Youth are not the future. Like you and me, they are the here and now. After being inspired, youth naturally like to “find their tribe” in order to create a plan for action. They understand the urgency surrounding the many global issues facing them, and they want to spearhead action now. At Systems Change Summit, mentorship and other non-financial resources are provided to youth on how to create their own platforms for starting a movement. Youth are trained to create meetings that are well-planned, have clear goals, involve all members, and have a strong focus on taking action. More importantly, working alongside adults, they lead by example in involving youth at every stage of the planning and execution.
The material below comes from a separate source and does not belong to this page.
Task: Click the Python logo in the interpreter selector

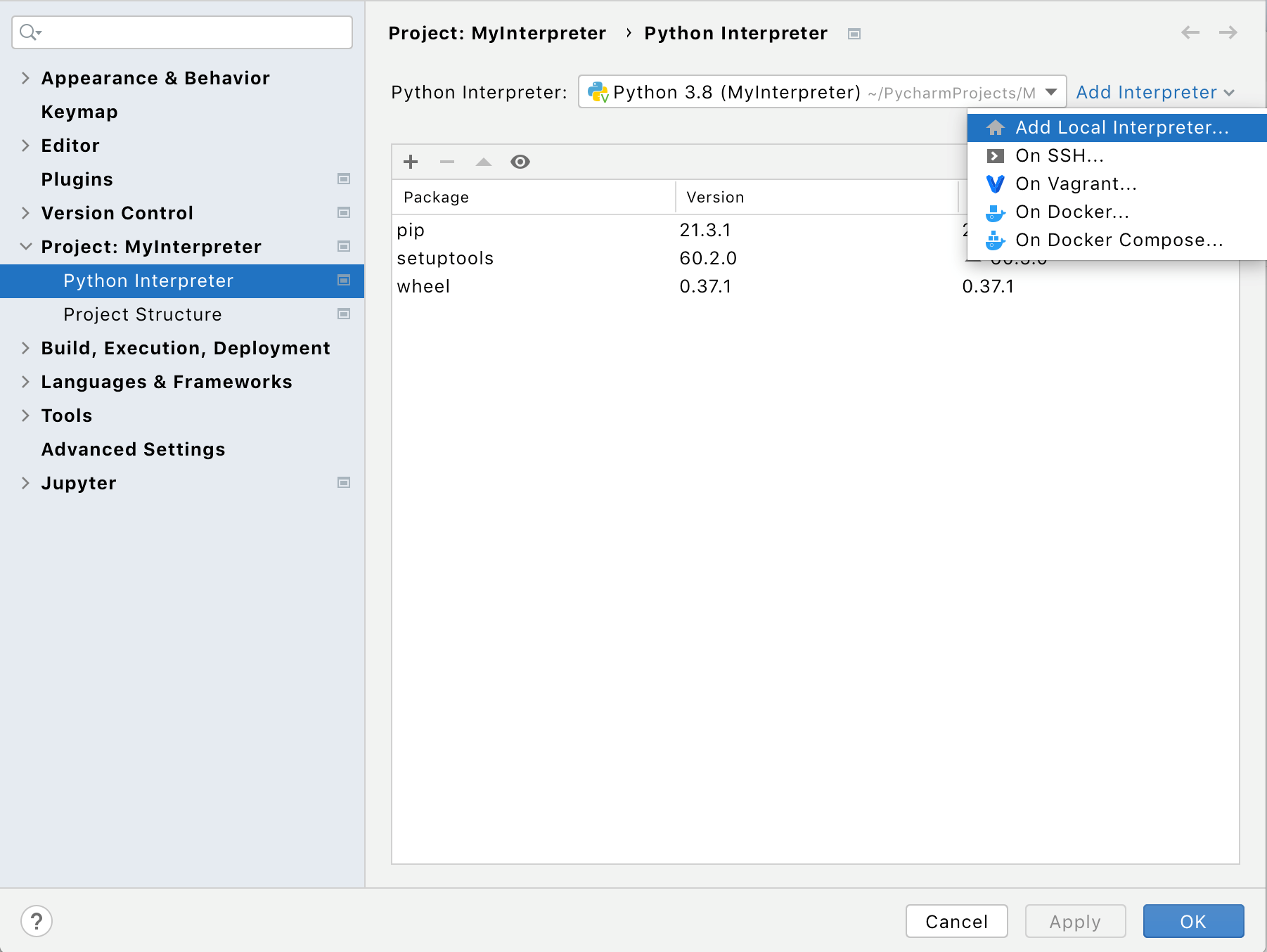Action: pos(598,91)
Research is fundamental to advances in human society. It emerges from our innate desire as human beings to seek to improve our lives and control the world around us. Youth appreciate the need for us to continually improve our understanding and our insight: simply put, we have to know how things work (or don’t work) in order to find different ways to use them or make them more efficient. In this context, the mission of Catalysing Research Institute is to establish a global community of young researchers who are seeking to share their research outcomes with each other to maximise limited resources and accelerate the timetable for design and prototyping.


The benefits of collaborative education are widely covered, and for youth to succeed in the modern-day world, developing higher-level thinking, oral communication, self-management, and leadership skills are key to long-term growth. The Global Schools Program itself is a fertile ground for this type of education, as learners seek to resort to their own collective wisdom as a community, and encourage them to understand and value their peers’ resourcefulness and give proper credit to them. This point was further demonstrated by the UN ECOSOC Youth Forum 2023, where outside of the main plenaries, over 150 small group consultations and side events took place to facilitate collaborative learning and doing.


Building consensus on priorities is critical to the success of a transformation, and this is a cornerstone to impactful youth mobilization. In addition, focusing on winning real, immediate, concrete improvements in people’s lives through short-term, attainable goals, as well as giving people a sense of their own power by promoting self-confidence of the organization and its individual members, are two supporting pillars for true mobilization. Started initially as a platform for enabling youth to determine their own destinies, Forum of the Future is an example of joint intergenerational and intercultural action to advance and achieve the SDGs. By connecting people, knowledge, and culture, underpinned by a shared desire for change, mobilisation is activated.

Concluding Thoughts

The passing of the UN resolution is a good start, and youth acknowledges this landmark moment as a recognition of a new mindset that prosperity does not have to be prioritised over people and the planet. Our world is at an inflection point, and as a GSP Advocate, my colleagues and I are ready to lead and be led by youth and drive intergenerational action. So let us, as the Global Schools Program community, continue to foster and facilitate their journey in education for sustainable development, tackle the root causes of global risks, and transform the world into a fairer, greener, and more sustainable place.

1 commento

Very nicely written. Inspiring too. Can you please clarify on the following point?

"Youth are not the future. Like you and me, they are the here and now."

Youth are here and now and are also the future in my opinion. Can you tell me why you say youth are not the future? Also when you say youth, what age group are you talking about? If in your opinion youth are not the future, then who is the future?